Cooperación condicionada: el mensaje de Petro
A través de su cuenta en X, Petro justificó la orden de suspender el envío de información de inteligencia a las agencias de seguridad estadounidenses mientras persistan los bombardeos contra embarcaciones en el mar Caribe y el Pacífico. Sin embargo, dejó abierta la posibilidad de mantener la cooperación bajo estrictas garantías de respeto a los derechos humanos.
¿Cuáles son las condiciones?
Según el presidente, la comunicación con agencias extranjeras, incluyendo las estadounidenses, para combatir el narcotráfico podrá continuar siempre y cuando se garantice que la información se utilizará exclusivamente para incautaciones que no vulneren derechos humanos o para capturas que no pongan en riesgo la vida humana. Esta precisión busca evitar que la cooperación se convierta en un instrumento para acciones que puedan resultar en violaciones de derechos fundamentales.

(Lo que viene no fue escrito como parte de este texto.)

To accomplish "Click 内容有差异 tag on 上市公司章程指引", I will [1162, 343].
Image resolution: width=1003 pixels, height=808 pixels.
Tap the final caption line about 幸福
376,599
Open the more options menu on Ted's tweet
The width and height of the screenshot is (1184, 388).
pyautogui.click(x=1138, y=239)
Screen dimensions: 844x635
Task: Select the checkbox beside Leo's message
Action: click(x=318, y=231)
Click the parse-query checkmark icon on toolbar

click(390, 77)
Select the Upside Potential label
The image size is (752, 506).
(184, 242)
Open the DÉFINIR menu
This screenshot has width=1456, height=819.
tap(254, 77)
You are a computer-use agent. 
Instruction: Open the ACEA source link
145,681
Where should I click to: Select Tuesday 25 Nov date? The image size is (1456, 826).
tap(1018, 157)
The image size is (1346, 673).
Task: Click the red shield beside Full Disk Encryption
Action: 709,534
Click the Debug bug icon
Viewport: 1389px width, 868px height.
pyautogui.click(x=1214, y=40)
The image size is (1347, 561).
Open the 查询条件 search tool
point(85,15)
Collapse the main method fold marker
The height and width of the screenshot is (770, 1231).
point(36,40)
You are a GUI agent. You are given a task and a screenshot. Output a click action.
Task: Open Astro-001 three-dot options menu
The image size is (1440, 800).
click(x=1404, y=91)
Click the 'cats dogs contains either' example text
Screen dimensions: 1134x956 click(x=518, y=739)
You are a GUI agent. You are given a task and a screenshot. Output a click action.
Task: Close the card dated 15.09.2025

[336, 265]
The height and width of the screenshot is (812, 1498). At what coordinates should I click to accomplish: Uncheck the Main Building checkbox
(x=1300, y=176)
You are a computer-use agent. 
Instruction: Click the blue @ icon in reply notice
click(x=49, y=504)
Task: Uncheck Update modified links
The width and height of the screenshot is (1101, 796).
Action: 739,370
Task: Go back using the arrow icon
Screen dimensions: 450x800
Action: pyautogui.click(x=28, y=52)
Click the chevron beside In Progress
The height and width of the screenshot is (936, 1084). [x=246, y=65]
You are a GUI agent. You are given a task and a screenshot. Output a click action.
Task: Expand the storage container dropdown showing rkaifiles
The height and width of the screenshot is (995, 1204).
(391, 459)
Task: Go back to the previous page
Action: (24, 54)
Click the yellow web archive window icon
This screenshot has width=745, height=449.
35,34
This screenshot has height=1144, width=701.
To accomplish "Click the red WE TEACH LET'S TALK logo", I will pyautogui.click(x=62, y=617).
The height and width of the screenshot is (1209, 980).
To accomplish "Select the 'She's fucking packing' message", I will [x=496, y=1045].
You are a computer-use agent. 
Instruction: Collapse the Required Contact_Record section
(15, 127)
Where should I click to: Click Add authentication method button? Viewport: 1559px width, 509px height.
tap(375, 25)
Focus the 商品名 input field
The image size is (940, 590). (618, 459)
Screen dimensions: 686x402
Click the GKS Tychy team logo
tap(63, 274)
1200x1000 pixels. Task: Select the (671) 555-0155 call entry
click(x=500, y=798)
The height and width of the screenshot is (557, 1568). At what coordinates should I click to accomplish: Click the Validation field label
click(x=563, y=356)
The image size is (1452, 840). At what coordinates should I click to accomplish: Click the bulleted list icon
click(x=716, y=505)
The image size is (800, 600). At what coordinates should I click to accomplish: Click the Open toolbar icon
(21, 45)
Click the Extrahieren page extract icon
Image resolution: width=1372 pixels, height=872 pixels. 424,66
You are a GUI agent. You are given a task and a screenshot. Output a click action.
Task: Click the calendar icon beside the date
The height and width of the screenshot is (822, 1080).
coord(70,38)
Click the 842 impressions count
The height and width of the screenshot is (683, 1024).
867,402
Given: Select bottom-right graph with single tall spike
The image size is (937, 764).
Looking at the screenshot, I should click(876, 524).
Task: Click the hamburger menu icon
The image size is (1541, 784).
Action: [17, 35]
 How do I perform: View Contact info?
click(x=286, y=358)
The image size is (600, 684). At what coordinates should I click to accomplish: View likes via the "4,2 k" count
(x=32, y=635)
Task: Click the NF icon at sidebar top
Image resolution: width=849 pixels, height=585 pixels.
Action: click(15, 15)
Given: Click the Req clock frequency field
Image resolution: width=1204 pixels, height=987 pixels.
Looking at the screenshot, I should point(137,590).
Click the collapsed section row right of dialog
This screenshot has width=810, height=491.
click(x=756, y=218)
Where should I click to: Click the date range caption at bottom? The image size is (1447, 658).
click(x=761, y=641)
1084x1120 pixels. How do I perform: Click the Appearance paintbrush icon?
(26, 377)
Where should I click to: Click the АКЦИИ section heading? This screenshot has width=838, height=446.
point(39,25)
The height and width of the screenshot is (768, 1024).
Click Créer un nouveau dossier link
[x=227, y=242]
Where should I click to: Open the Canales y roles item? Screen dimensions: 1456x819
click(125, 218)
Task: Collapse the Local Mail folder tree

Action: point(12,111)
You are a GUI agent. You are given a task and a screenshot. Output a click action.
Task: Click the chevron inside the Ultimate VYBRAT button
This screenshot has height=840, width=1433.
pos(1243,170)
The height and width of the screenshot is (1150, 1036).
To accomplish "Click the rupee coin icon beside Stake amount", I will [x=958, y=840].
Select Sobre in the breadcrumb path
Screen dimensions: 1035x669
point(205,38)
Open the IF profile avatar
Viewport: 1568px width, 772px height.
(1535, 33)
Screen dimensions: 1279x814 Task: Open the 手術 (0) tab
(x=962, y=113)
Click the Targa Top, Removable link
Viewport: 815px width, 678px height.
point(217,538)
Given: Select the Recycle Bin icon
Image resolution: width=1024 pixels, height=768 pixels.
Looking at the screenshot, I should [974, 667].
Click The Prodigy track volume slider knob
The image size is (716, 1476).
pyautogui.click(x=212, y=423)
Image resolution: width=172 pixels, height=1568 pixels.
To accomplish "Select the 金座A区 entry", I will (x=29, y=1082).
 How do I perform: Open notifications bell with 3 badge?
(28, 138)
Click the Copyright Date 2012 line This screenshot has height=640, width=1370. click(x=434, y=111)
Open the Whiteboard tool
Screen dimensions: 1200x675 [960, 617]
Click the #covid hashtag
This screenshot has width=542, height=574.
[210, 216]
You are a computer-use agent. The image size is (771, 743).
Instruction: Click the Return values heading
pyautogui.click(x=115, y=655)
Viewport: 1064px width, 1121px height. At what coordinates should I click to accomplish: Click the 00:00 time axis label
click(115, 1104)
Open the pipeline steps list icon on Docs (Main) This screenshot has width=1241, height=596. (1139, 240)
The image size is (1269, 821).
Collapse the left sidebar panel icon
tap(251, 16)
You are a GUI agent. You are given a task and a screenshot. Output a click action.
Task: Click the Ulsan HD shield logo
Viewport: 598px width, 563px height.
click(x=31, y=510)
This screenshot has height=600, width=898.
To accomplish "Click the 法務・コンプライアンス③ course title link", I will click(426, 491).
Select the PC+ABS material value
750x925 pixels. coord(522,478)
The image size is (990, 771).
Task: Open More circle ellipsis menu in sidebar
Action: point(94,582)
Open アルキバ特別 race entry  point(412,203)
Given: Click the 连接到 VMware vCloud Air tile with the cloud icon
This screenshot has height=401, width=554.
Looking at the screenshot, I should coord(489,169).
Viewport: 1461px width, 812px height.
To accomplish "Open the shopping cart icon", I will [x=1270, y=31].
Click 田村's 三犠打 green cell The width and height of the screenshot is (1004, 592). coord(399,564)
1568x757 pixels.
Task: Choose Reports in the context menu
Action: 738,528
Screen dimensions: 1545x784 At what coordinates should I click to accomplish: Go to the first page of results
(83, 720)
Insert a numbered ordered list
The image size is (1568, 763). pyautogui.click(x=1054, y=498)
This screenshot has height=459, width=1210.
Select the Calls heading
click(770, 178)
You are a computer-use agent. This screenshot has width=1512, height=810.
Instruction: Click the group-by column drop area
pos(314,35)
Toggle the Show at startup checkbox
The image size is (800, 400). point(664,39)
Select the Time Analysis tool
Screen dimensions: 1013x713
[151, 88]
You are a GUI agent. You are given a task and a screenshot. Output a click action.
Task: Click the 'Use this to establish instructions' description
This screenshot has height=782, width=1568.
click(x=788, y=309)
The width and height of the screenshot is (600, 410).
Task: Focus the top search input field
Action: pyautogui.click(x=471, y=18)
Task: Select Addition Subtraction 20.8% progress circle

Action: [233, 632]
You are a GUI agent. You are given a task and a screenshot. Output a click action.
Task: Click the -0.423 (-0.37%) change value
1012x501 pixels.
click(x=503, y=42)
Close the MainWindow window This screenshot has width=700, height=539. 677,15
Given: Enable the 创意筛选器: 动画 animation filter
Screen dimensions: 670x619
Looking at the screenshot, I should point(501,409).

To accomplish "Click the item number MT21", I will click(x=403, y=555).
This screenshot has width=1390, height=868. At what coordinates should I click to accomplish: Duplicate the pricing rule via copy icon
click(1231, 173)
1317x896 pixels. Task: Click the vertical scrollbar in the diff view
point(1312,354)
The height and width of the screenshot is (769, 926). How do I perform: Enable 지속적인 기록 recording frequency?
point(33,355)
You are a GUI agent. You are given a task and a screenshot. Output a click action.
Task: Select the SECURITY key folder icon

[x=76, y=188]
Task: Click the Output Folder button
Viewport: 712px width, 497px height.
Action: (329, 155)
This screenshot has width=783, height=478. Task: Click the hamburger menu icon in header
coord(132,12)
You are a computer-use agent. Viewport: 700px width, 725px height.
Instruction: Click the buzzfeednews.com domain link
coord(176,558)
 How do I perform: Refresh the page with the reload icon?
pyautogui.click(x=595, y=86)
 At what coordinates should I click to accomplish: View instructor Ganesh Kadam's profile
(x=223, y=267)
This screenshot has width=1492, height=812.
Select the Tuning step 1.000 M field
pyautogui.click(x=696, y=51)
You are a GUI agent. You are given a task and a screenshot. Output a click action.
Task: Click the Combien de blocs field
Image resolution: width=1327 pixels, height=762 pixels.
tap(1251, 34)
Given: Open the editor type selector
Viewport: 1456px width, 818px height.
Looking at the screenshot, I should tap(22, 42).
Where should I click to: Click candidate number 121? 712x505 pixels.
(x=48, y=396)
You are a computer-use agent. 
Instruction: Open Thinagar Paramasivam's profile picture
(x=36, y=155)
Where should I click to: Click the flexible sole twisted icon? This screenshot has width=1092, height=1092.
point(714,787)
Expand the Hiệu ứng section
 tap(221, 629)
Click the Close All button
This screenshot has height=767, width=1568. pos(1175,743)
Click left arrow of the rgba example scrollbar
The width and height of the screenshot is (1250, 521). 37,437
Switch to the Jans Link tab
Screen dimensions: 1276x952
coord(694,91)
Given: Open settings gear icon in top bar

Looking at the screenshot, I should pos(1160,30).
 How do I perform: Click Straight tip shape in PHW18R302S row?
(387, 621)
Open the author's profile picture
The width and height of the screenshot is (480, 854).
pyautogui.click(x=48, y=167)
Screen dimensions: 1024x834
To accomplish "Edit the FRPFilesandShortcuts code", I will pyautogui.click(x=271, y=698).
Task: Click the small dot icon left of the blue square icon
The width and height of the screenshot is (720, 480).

Gestiones diplomáticas y tensiones bilaterales
Paralelamente, el Gobierno Petro, a través del Ministerio de Defensa y la Cancillería, está realizando gestiones para mitigar las tensiones con Estados Unidos. Estas acciones se producen en un contexto de crecientes diferencias entre ambos países, especialmente en lo que respecta a las operaciones militares estadounidenses en aguas internacionales. La decisión de Petro ha generado un debate interno en el gobierno colombiano, con el objetivo de cumplir con la orden presidencial sin comprometer la relación bilateral.
La situación plantea un desafío para la diplomacia colombiana, que busca mantener una relación estratégica con Estados Unidos sin renunciar a la defensa de los derechos humanos y la soberanía nacional.